そこから、体のパーツが裂けた容姿をした人型の何かが現れた。しかも、群れで。
複眼があって、口はギザギザで耳元に当たる部分まで裂けていて、体は個体ごとに色が違う。白いものから、青いもの、赤いものに緑色のもの。紫色のものも――色とりどりだがかえって不気味だ。細身なのもなおさら得体の知れない不気味さを引き立てる。
「ギチッ」
わかりやすく言えばエイリアンを髣髴させる姿をしたカラフルな怪物たち。健たちは緊迫した表情で対峙している。リーゼロッテだけは過剰なまでの自信からふてぶてしい表情のままだが。
「くっ、新手か!」
『タケちゃん、早まらないでくださいね。あのような姿をしていても、話の通じる"人〟かもしれないのです。まずは対話を試みてください。そしてたとえ〝人〟でなくても、可能な限り元の世界に戻してあげることです。先程の異獣は既に門が閉ざされてしまったので排除するしかありませんでしたが』
「まずは対話ね……わかりました」
ここにはここのルールがある。自分の世界のようにいつものノリで相手を倒していいわけではない。相手は必ずしも、人に害を成す怪物とは限らない。――それを確信した健は唇を噛みしめて、凛とした姿勢で対話に臨む。

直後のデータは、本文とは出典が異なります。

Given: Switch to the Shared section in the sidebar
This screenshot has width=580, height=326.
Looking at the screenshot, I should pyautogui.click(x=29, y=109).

「えっと、はじめまして。僕は東條健って言うんだけど、あの、君達はどこから来たの?」
――一瞬で凛々しい表情が崩れた。緊張から苦い笑いを浮かべ怪しい挙動をしながら、健はエイリアンのような容姿の異人に話しかける。意思疎通は可能なはずだ。出来る限りはそうして相手を元の世界に送り返さなくてはならない。
「ギチッ」
「いや、そうじゃなくて……どこから来たのかって聞いてるんだけど、僕の言ってることわかる?」
エイリアンの群れのうち、白い体の個体が発達した腕を健たちに向ける。どうやら威嚇しているようだ。

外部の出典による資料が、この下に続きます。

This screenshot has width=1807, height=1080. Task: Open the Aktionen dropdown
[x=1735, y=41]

「……おかしい、僕の言葉が通じてないのか? 『言意の調べ』があれば異世界の人とも話せるんじゃなかったのか?」
「お前のそれ、壊れてるんじゃないの?」
「何を言うんだ、誘波さんが僕にガラクタを押し付けるようなことをわざわざするはずがない!」
「でも前にレージに渡してたのは壊れてたけど?」
「じゃあ君はあのエイリアンみたいなのがなに言ってんのかわかる?」
「ううん、全然」
「えー……ってことは……」
健だけでなくリーゼロッテの『言意の調べ』でもエイリアンの言葉はわからない。ということは考えられる事はひとつ――彼らは、獣。
「ギチィ! キシャアアアアアアアアア!!」
エイリアンのような異獣の群れが一斉に奇声を上げ、その脚部がうごめいたかと思えば――刃のように鋭い四つの足に変形した。禍々しく気持ち悪い形状はまるで虫の節を髣髴させる。そういえば、彼らの容姿はどこか虫のように見える。
「ギシャア!!」
「ひえっ!?」
異獣の群れが四脚で地上をすばやく動き回る。虫が苦手なものにはきつい光景だ。さっさと片付けたいところだが、残念ながらこの場には殺虫剤もスリッパも新聞紙もホウ酸団子もゴキブリホイホイもない。――この世の地獄だ。
「ッ……!」
話して分からぬならやむを得ない。三人が身構え、目つきを鋭くして臨戦態勢に入る。
「ギギッ!!」
異獣の白い個体と紫の個体の右腕がうごめき、なんと変形した。少し小ぶりな機関銃――サブマシンガンだ。サブマシンガンとなった右腕から何発も弾を放ち、健たちを攻撃する!
「あわわわわわっ!!」
「落ち着け健殿!」
「わ、わかってるけど!」
盾を構えてうしろにいるリーゼロッテとセレスティナを守りつつ、健が慌しく足踏みする。突然の発砲に驚いたのだろうか。それだけでなく、青い個体の腕からはチェーンソーが飛び出し、赤色の個体の腕がバーナーに形を変え、緑色の個体の腕は電気を帯びた巨大なハサミのような武器になった。――凄まじい殺意を感じられる。殺るか、殺られるか――もはやそれしかないというのだろうか。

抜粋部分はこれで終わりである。